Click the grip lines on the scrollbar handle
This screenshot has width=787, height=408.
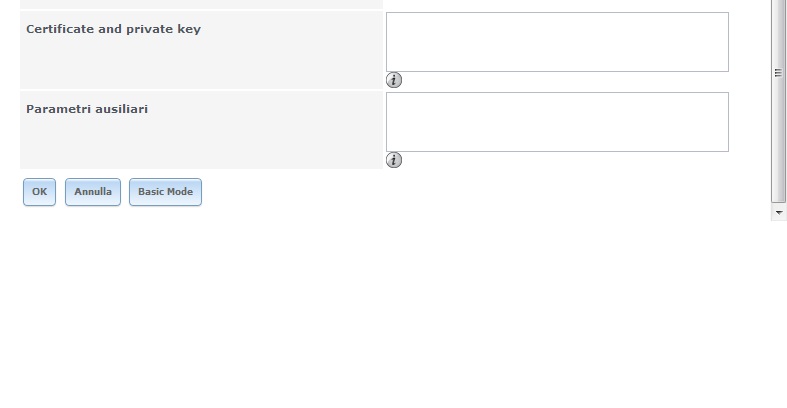pos(778,73)
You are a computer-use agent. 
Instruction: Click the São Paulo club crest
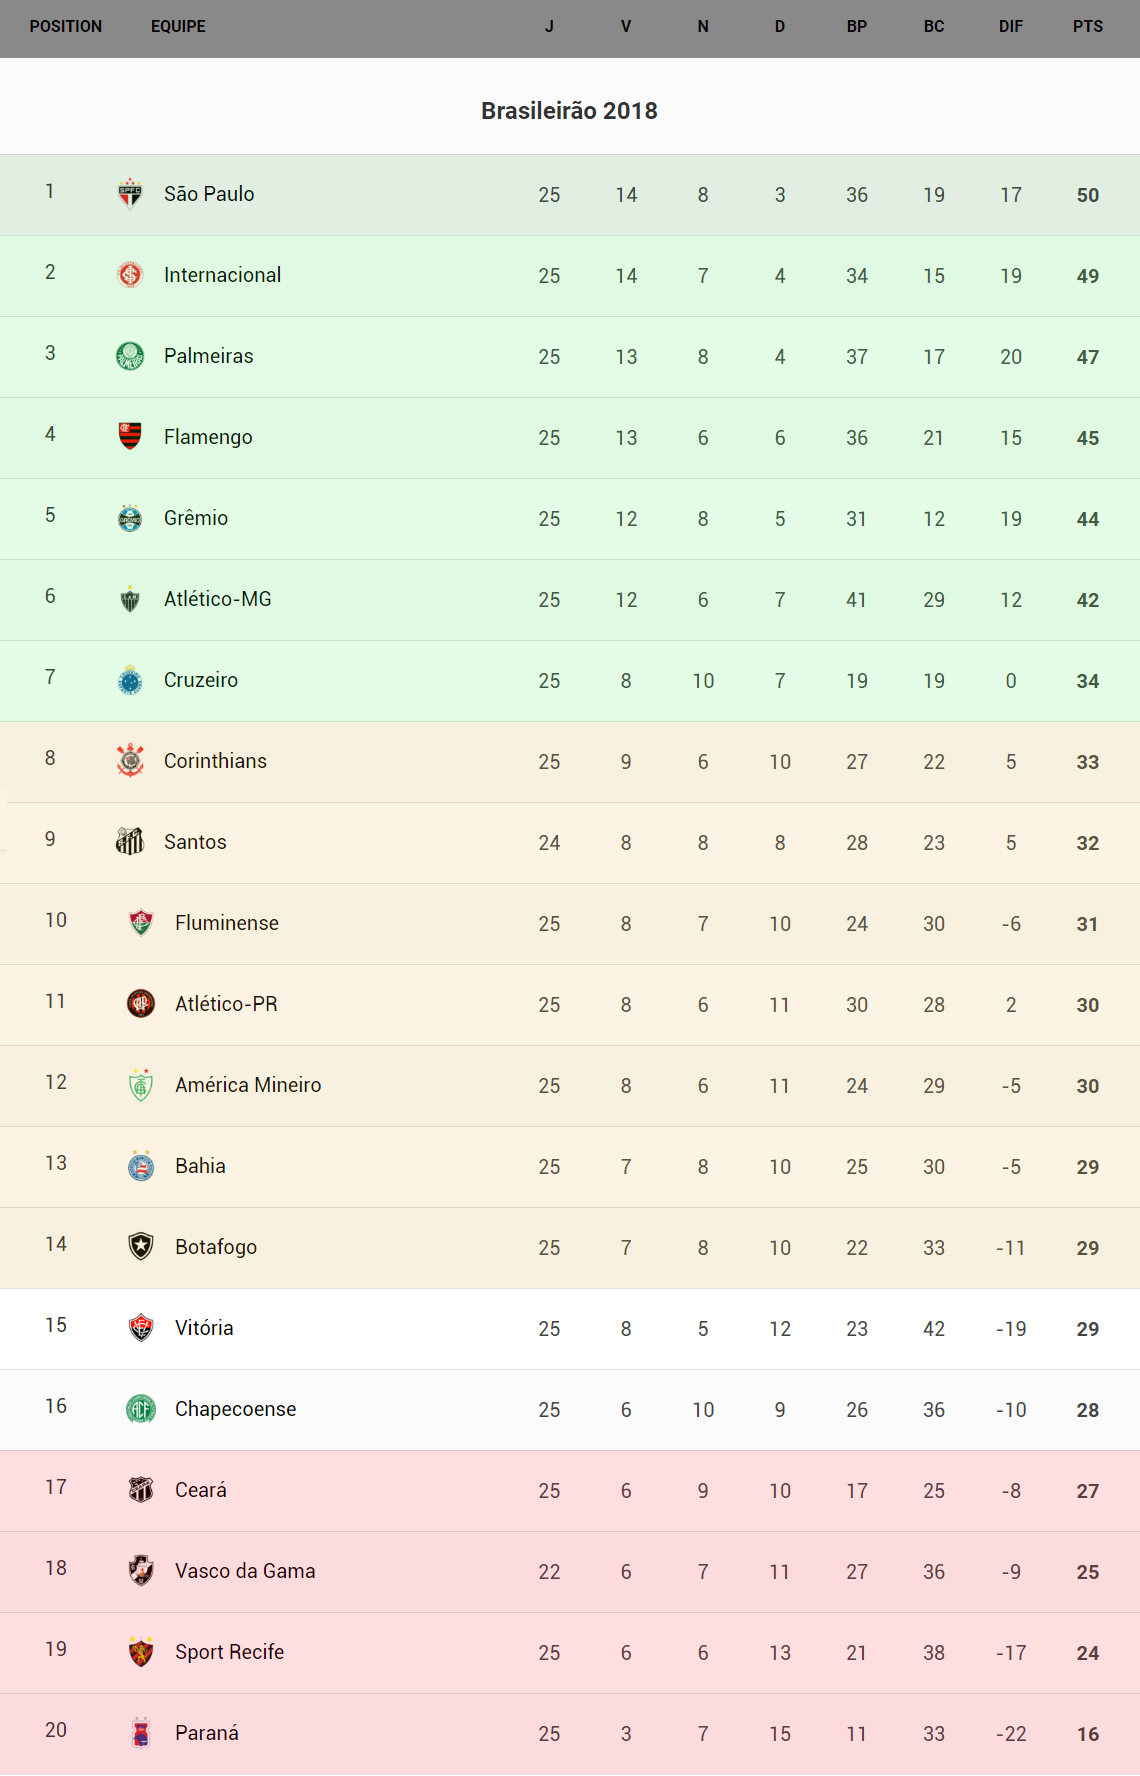[x=130, y=194]
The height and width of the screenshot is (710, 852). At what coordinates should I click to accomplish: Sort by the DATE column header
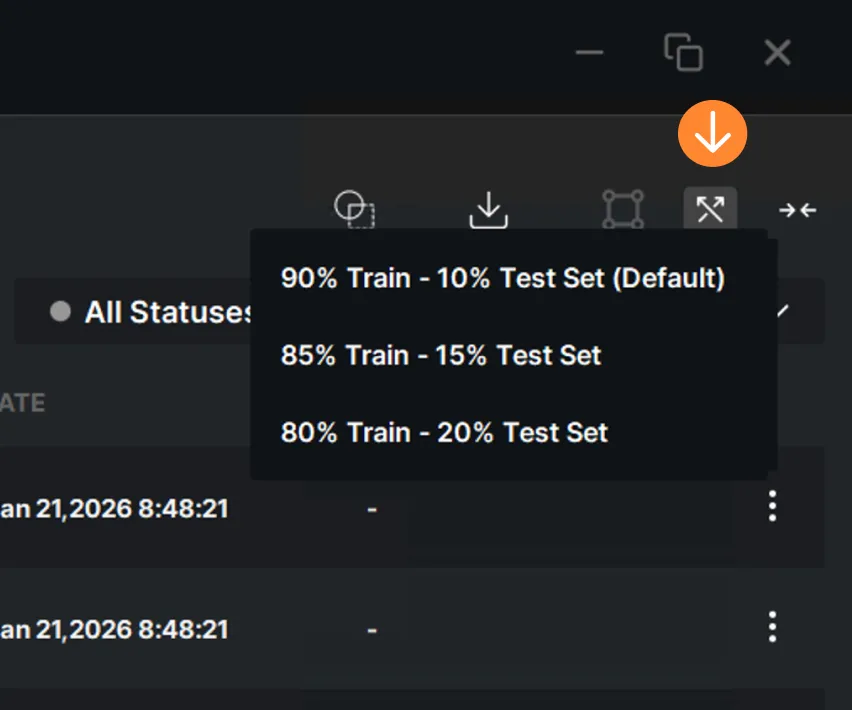(x=22, y=403)
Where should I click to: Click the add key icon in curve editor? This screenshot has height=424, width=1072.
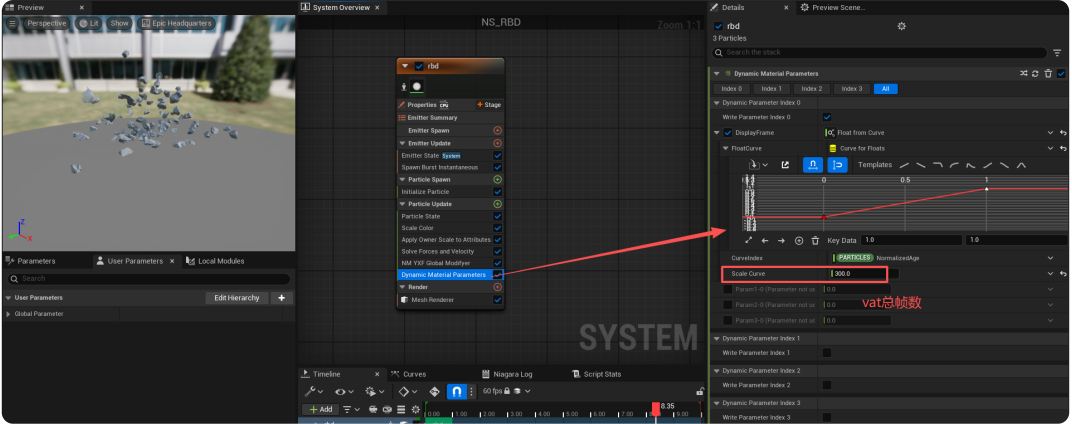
=====
▶ [Task prompt]
Keeping the pictures out, print the entries above exactly as written.

▶ [Task solution]
Click the grip lines on the scrollbar handle
This screenshot has width=787, height=408.
pos(778,73)
You are a computer-use agent. 
Instruction: Click the São Paulo club crest
[x=130, y=194]
The height and width of the screenshot is (710, 852). At what coordinates should I click to accomplish: Sort by the DATE column header
(x=22, y=403)
Where should I click to: Click the add key icon in curve editor? This screenshot has height=424, width=1072.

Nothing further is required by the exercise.